A la même période, il y eut un projet issu du chef de la diplomatie roumaine à l’égard de l’ouverture d’une légation roumaine à Bruxelles pour représenter les intérêts de la Roumanie en Belgique et aux Pays-Bas. Un autre projet prévoyait l’ouverture simultanée de légations roumaines en Belgique et en Suisse. Il prenait en considération que les deux pays jouissaient d’un grand respect sur la scène internationale et étaient des foyers de la civilisation moderne.
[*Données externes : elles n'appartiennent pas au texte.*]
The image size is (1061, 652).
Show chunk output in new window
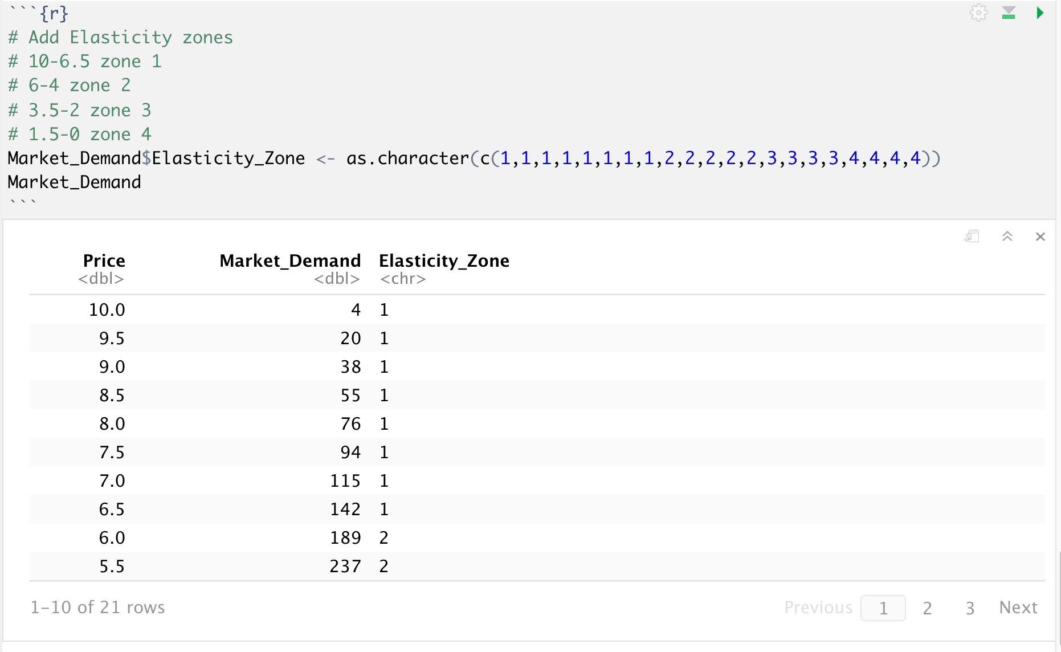(972, 237)
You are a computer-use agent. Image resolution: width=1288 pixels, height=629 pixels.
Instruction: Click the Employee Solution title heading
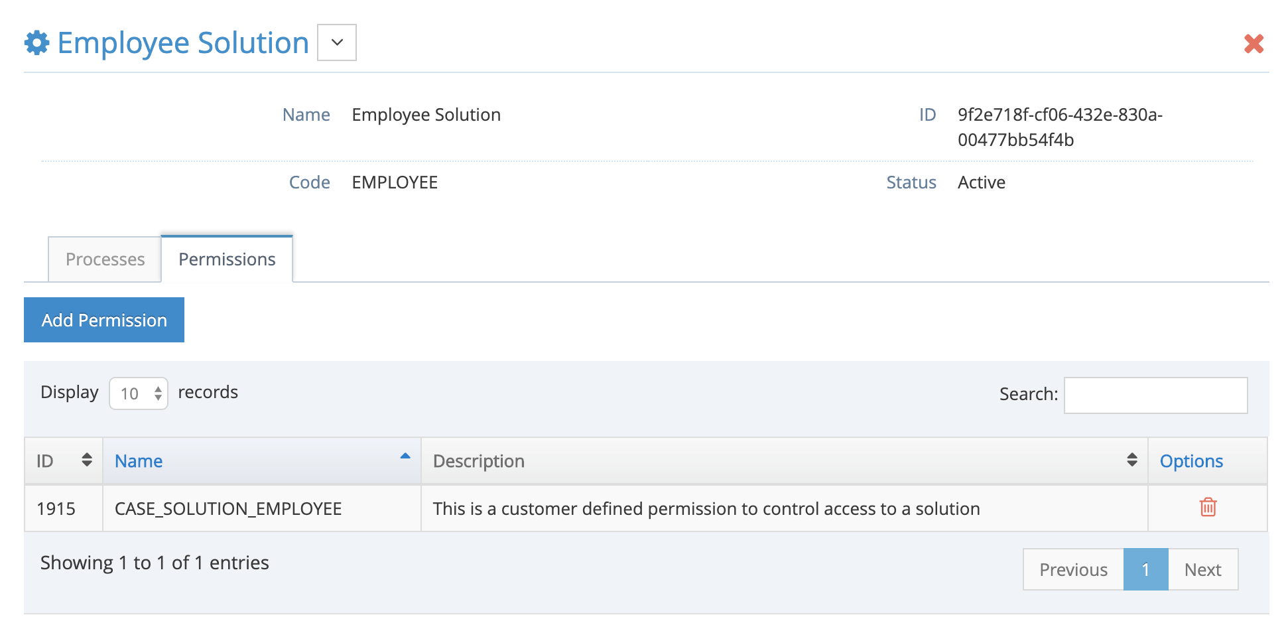[x=183, y=43]
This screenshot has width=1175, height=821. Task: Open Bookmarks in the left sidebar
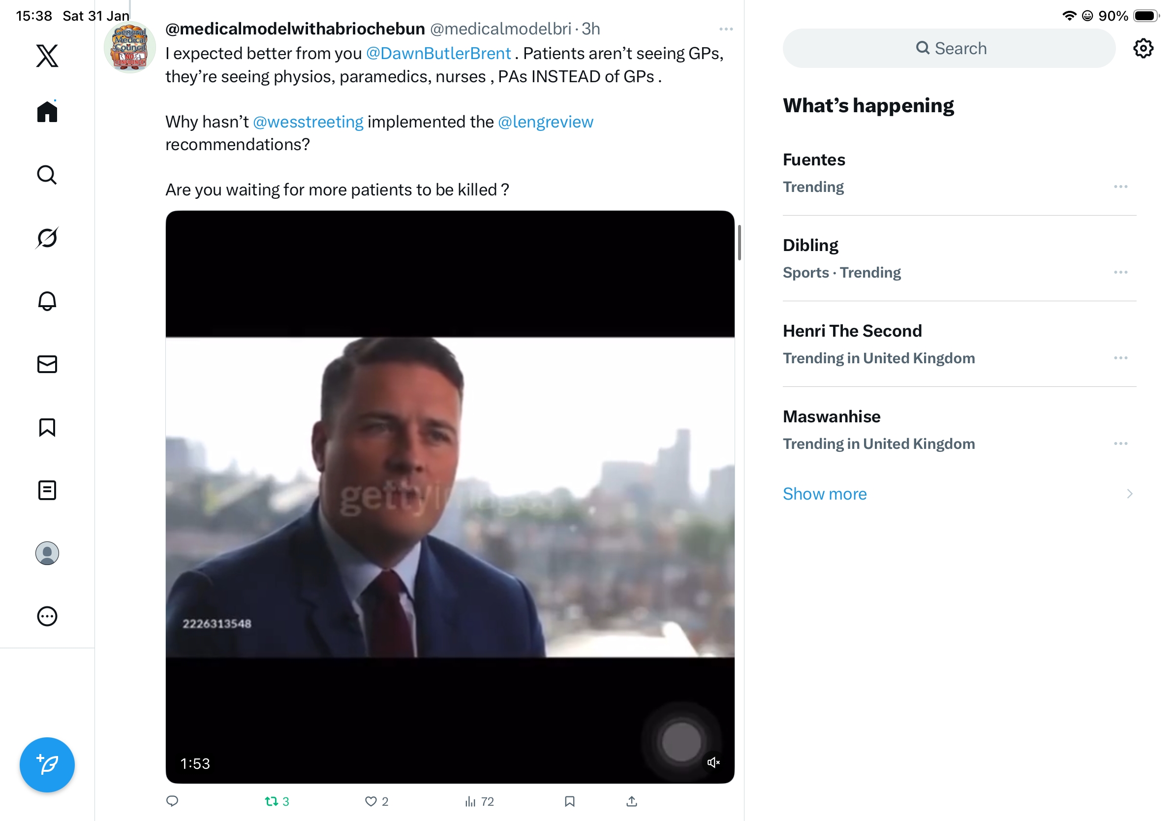(x=47, y=427)
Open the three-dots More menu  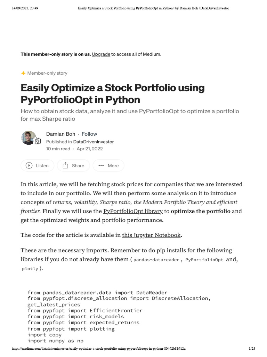coord(101,166)
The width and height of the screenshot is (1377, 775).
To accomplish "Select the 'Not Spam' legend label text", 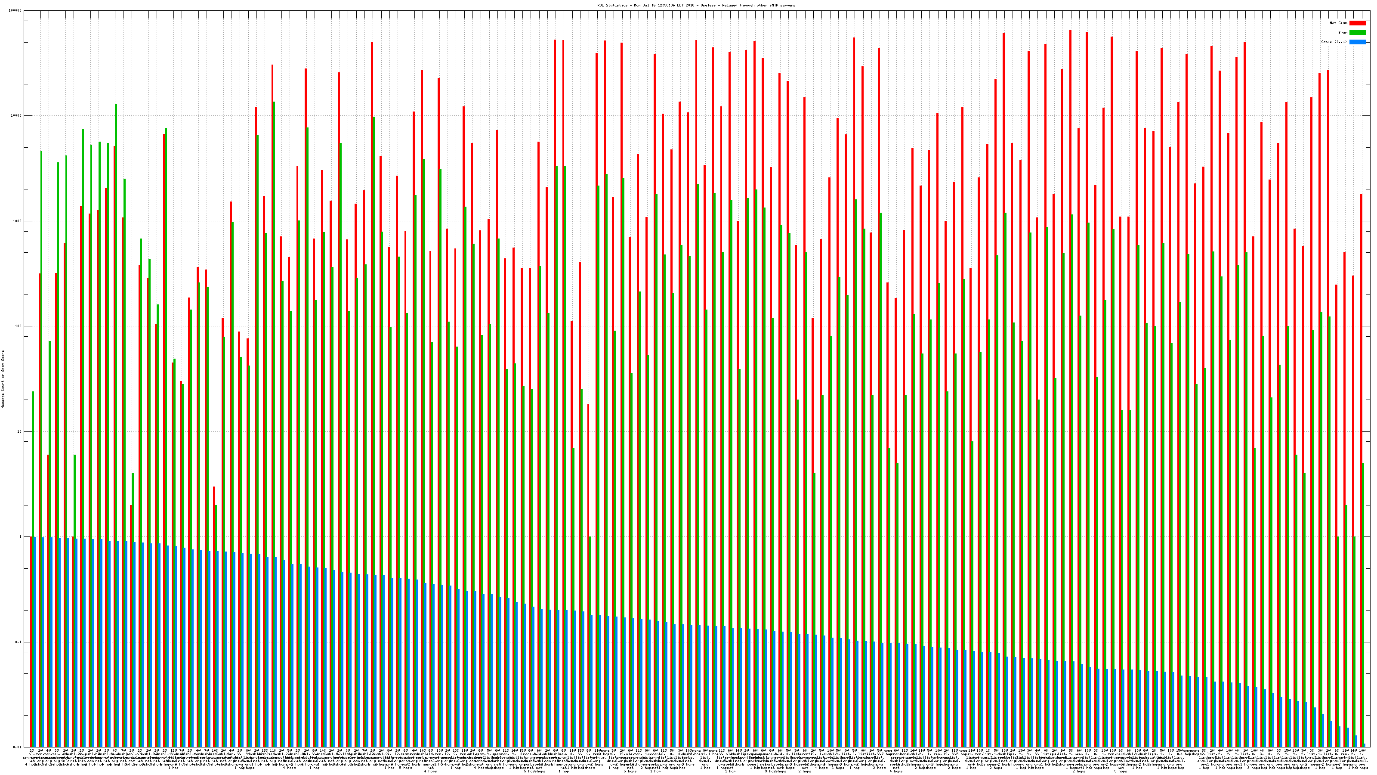I will tap(1339, 23).
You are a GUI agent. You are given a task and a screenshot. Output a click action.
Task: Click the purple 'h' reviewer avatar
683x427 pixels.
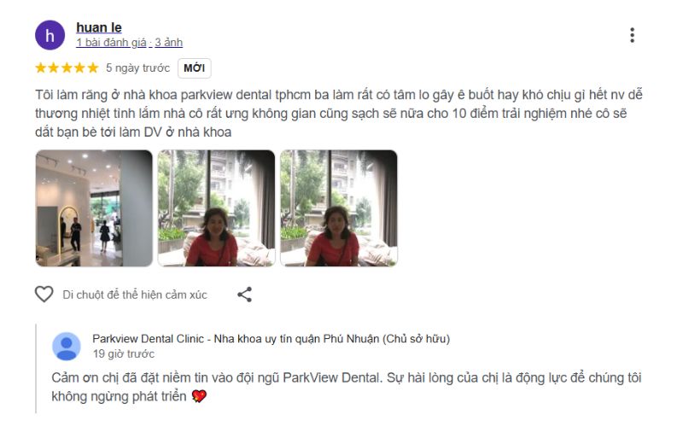tap(50, 35)
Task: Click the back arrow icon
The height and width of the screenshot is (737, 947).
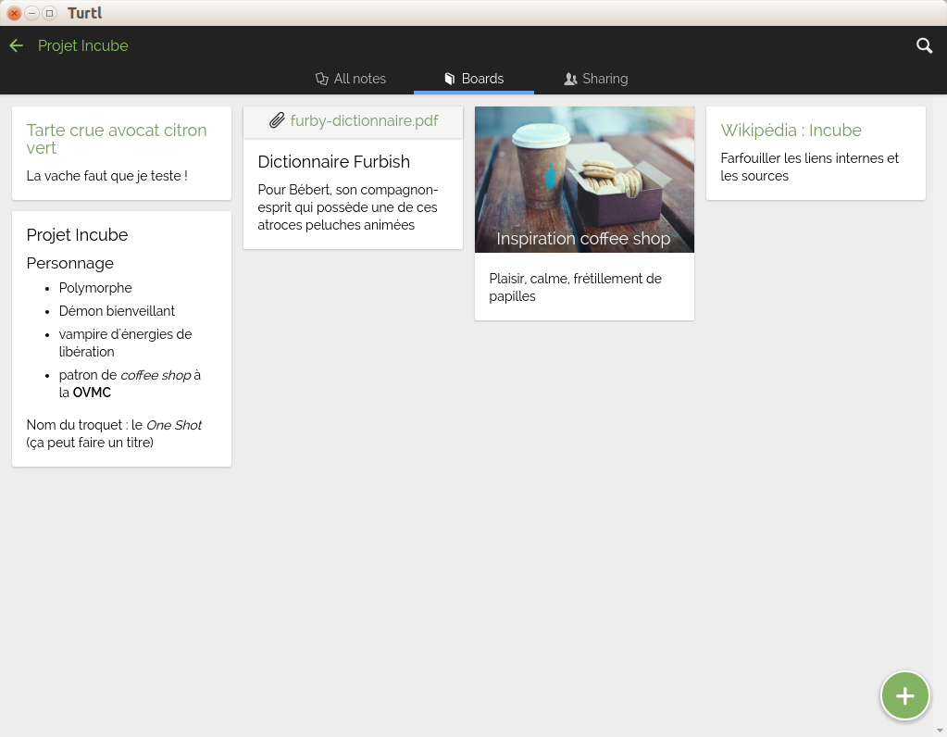Action: pos(16,45)
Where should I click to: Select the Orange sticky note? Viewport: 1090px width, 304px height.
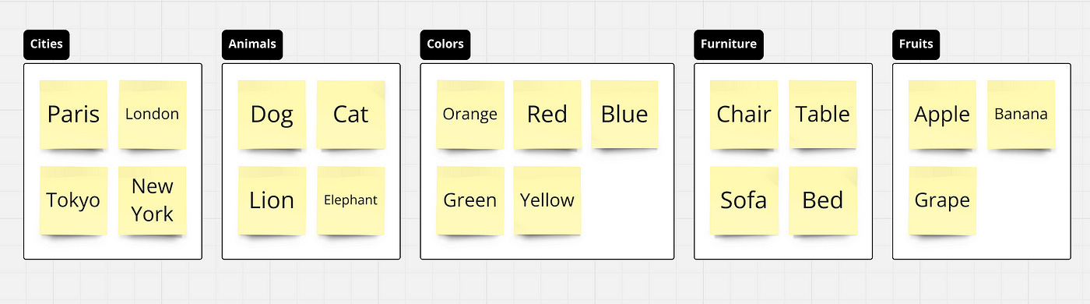tap(470, 114)
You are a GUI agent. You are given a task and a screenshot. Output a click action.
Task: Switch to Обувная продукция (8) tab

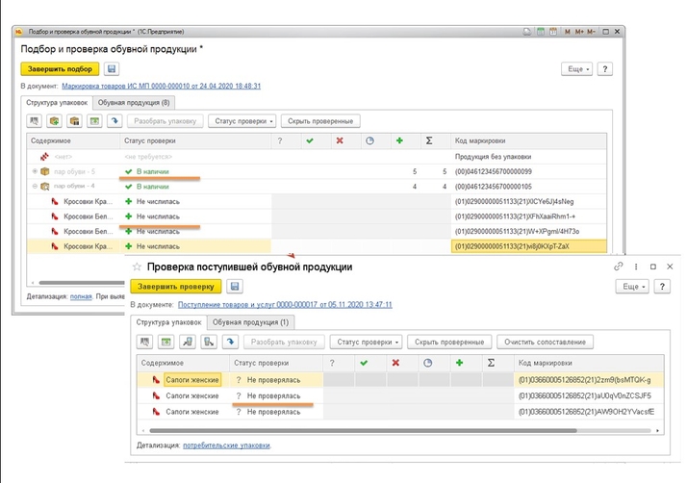click(x=135, y=102)
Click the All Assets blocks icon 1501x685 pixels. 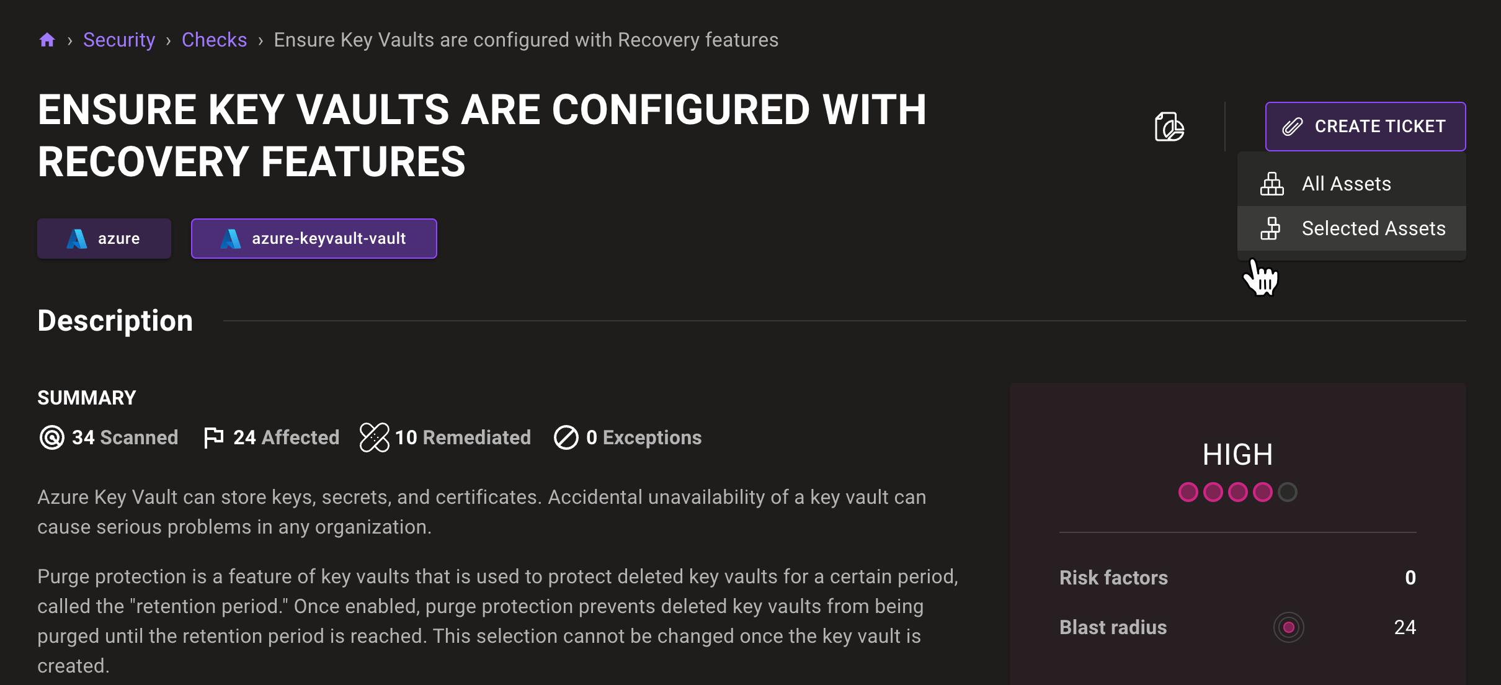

De même, la Belgique et la Suisse étaient vues comme les « sœurs » de la Roumanie par leurs aspirations et valeurs communes de liberté et de progrès41. Toutefois, cette initiative fut rejetée par les conservateurs du Parlement roumain.

Le 2 avril 1881, en annonçant aux membres du Conseil fédéral qu’il avait pris le titre de Roi de Roumanie, Carol Ier exprimait également son désir d’assister à l’intensification des relations entre les deux pays42. Le Conseil fédéral accueillit positivement cette nouvelle et manifesta son intérêt pour le développement des relations cordiales qui existaient déjà entre les deux Etats sur la base du principe de la réciprocité43.

Dans le cadre des relations avec les pays occidentaux et neutres, le gouvernement roumain commença à ouvrir des missions diplomatiques au Luxembourg (1910), en Suisse (1911), en Espagne (1913), en Suède (1916), au Danemark, au Norvège et au Portugal (1917). L’importance que le gouvernement roumain accordait au poste diplomatique de Berne fut d’emblée mise en évidence par la personnalité de Cantacuzino44.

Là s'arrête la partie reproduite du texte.